ニチカが生きていたのは、平成より百年ほど後の日本だった。
「あたしが生きていた日本は……つーか、地球全体で人口が増えすぎて、食料は全て配給制だったのよ」
私はニチカの説明に聞き入った。
「でも、それもあと十数年で破綻するって言われていた。実際に、年々配給の量が減らされていたし。そんな絶望的な状況に追いつめられた人類に、とある大企業から福音がもたらされたの」
ニチカは聞いたこともない会社名と、その会社の商品の名を述べた。
「それは夢の技術が完成したってニュース。過去のゲームや漫画を参考にして電脳空間に作られた世界に、生身の人間の脳から記憶をデータ化して取り出して、電脳空間に作られたキャラに「転送」するっていう技術だったの」
生まれ変わった、よりよっぽどファンタジーな気が……いや、SFか?
「このまま生きていてもいずれ食料の奪い合いで死ぬだけだもの、肉体を捨ててでも別の世界に行きたいって思ったわよ」
ニチカはそう言って溜め息を吐いた。うん。飽食の時代に生まれ育って死ぬまで食べることに困らなかった私では、想像もつかない。
「でも、ものすごーく高いお金を払わないといけないから、よっぽどの金持ちじゃないと「転送」してもらえないの」
「でも、こうしてここにいるってことは、その高い料金を払ったの?」
「違うわよ。そんな夢のような新技術だけど、高い料金を取るんだから安全性を確実にしないといけないでしょ? だから、正式に売り出される前に「実験参加者」が募集されたのよ。「転送」の実験……失敗しても自己責任。でも、成功すれば、辛い現実を抜け出して違う世界に行ける」
信じられないような話だ。けれど、ニチカとリリーナが自分を「転送者」と呼んだ理由がわかった。

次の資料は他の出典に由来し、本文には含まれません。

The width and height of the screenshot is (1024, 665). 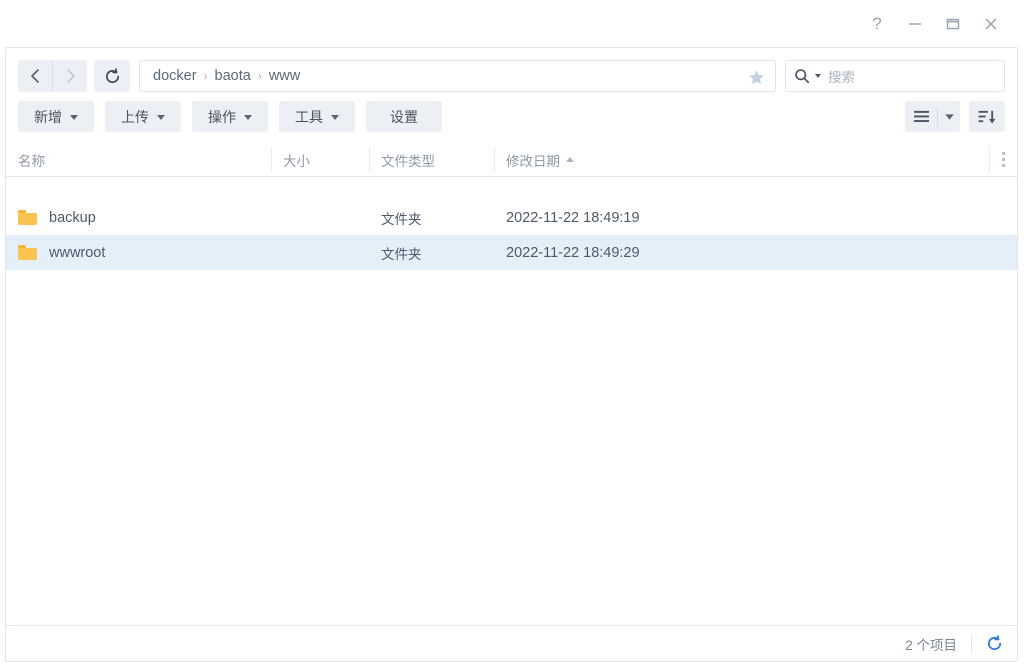 I want to click on search-input: 搜索, so click(x=842, y=76).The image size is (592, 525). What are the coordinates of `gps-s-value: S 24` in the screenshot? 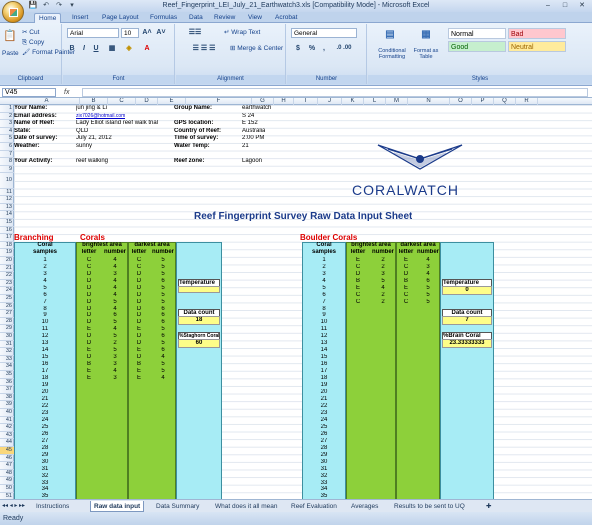 It's located at (248, 116).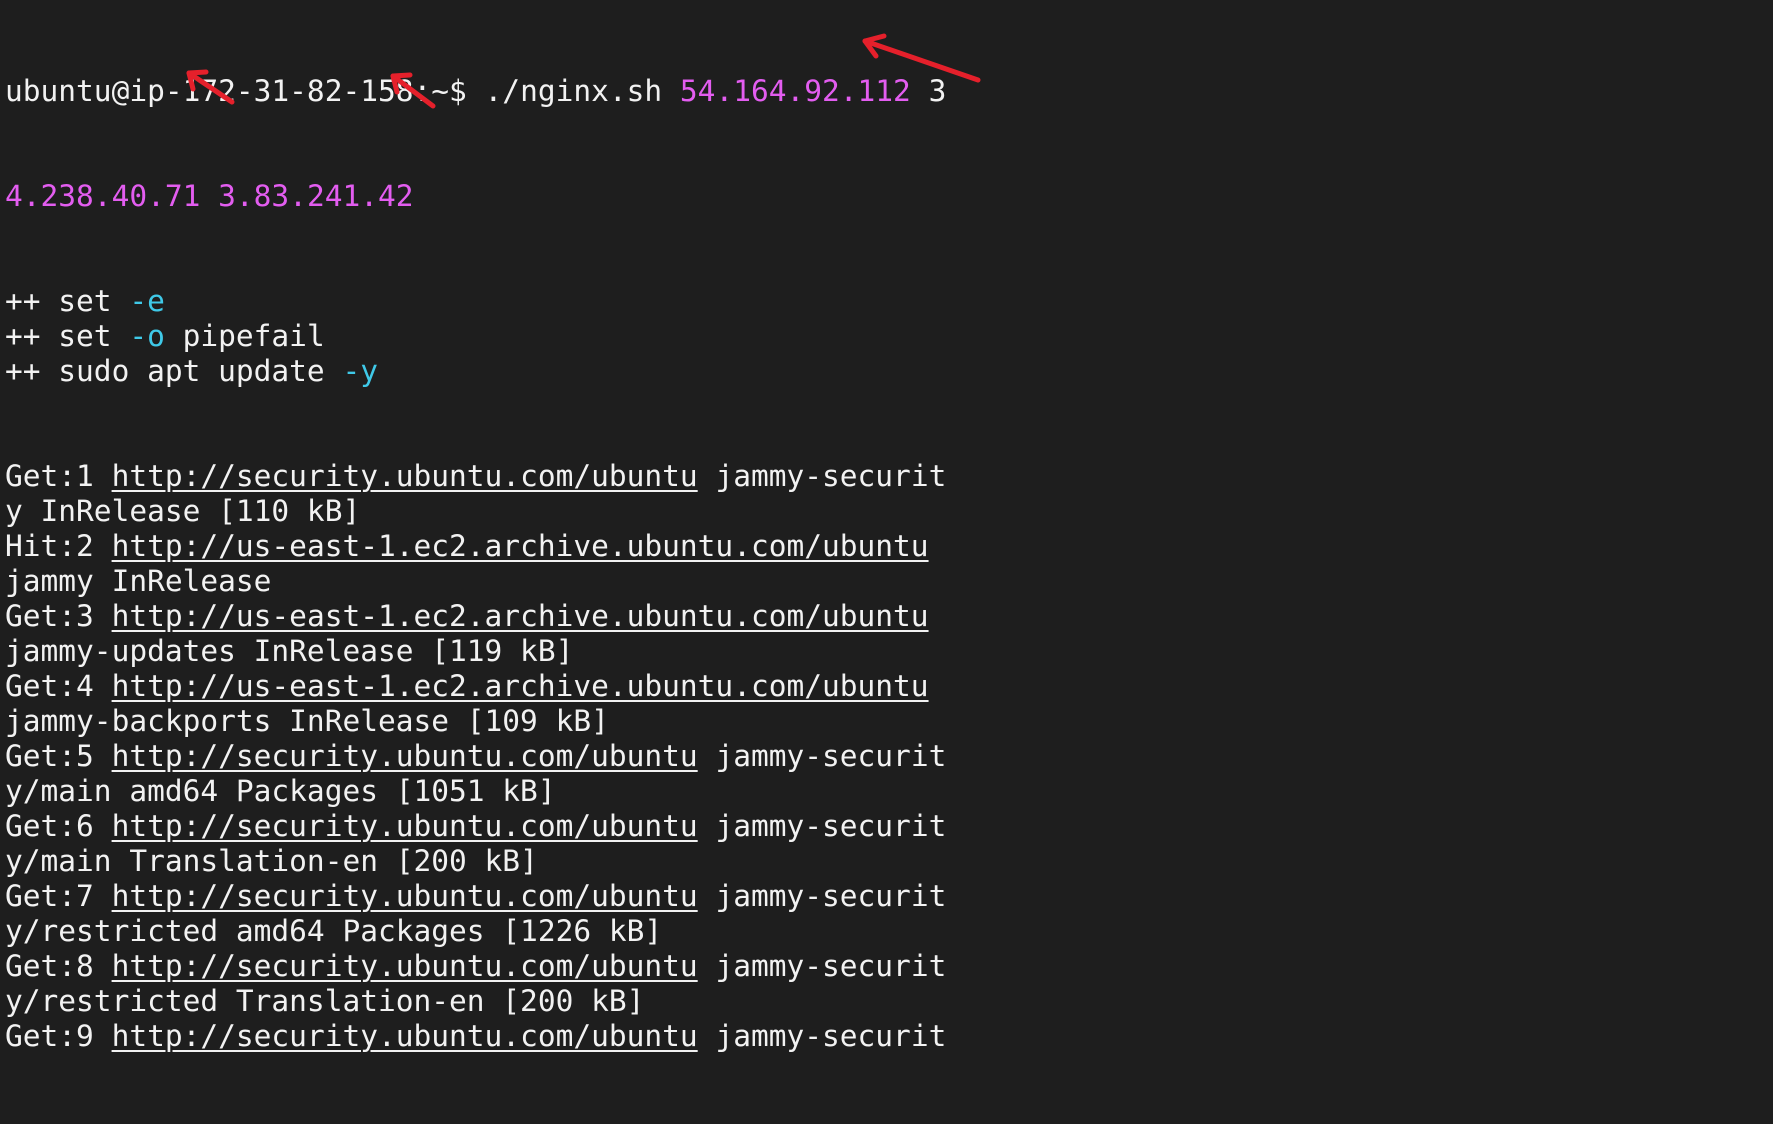  I want to click on argument-ip-3: 3.83.241.42, so click(316, 196).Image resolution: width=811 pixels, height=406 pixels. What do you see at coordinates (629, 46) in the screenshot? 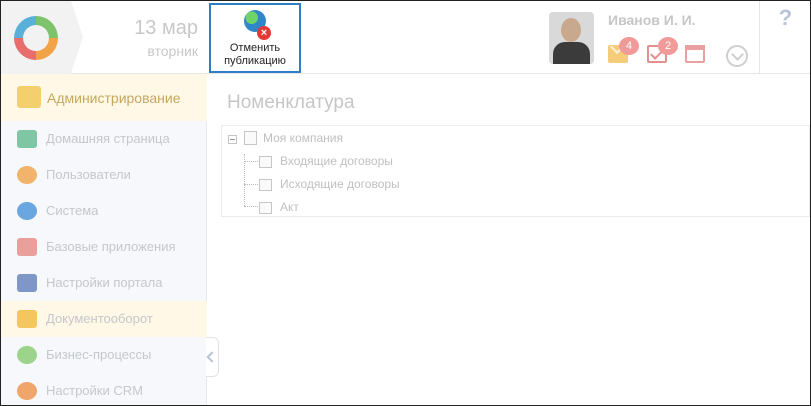
I see `mail-count-badge: 4` at bounding box center [629, 46]. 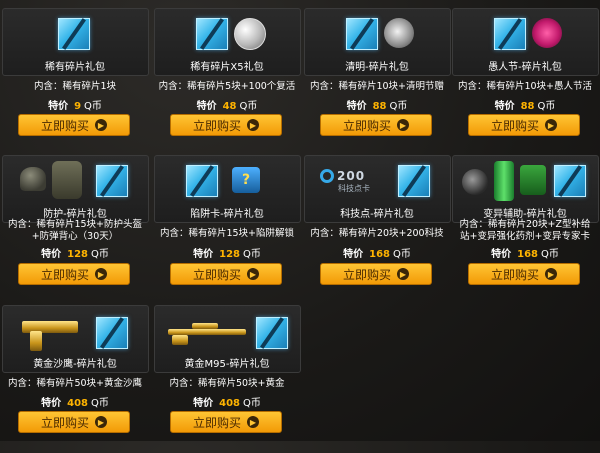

「私は家族もいなくて未来に希望がなかったから、実験参加希望したの。「転送」前に事前資料としてゲームの関連書籍は全部目を通さないといけなかったから、後日談も全部読んだわよ。せっかくヒロインの言動を丸暗記したのに、悪役令嬢が仕事しないせいで全部無駄になったわよ!」
すまん。
「まあ、あたし自身は別に攻略対象と絶対に付き合いたいって訳じゃなかったから別にいいけど……」
「そうなの? でも、最初はアルベルトの前でぶりぶりしてたじゃない」
ひどいです~とかやっていた癖に。
「だって、ゲームの通りにすればハッピーエンドになるってわかってるもん。こんな貴族社会に放り込まれて、ゲームとは違う行動して何か問題が起こったら怖いじゃない。だから、最初はずっとゲームの通りにしようと努力していたの。それなのに! 攻略対象達は全然思う通りにならないし、悪役令嬢は全然知らん奴と婚約してイチャこいてるし! 立夏祭で一人で真面目に夜露に濡れていたあたしが馬鹿みたいじゃない!」
うん。
「途中で馬鹿馬鹿しくなって、攻略対象にこだわるのはやめたの! どいつもこいつもゲームとは違うことしてんだから、あたしもゲームのシナリオは無視して幸せになるわ! そもそも、攻略対象どもは無駄にキラキラしくてずっと見てると目が疲れるのよね! 遠くから鑑賞する分にはいいけど、毎日隣で見てるとうんざりしそう! アンタ、あんなキラキラした金髪青瞳が兄貴でよく平気ね? あたしはもっと地味な外見の方が落ち着くわ!」
失敬な。
確かにお兄様は目もくらむほどの眩いイケメンだけれども。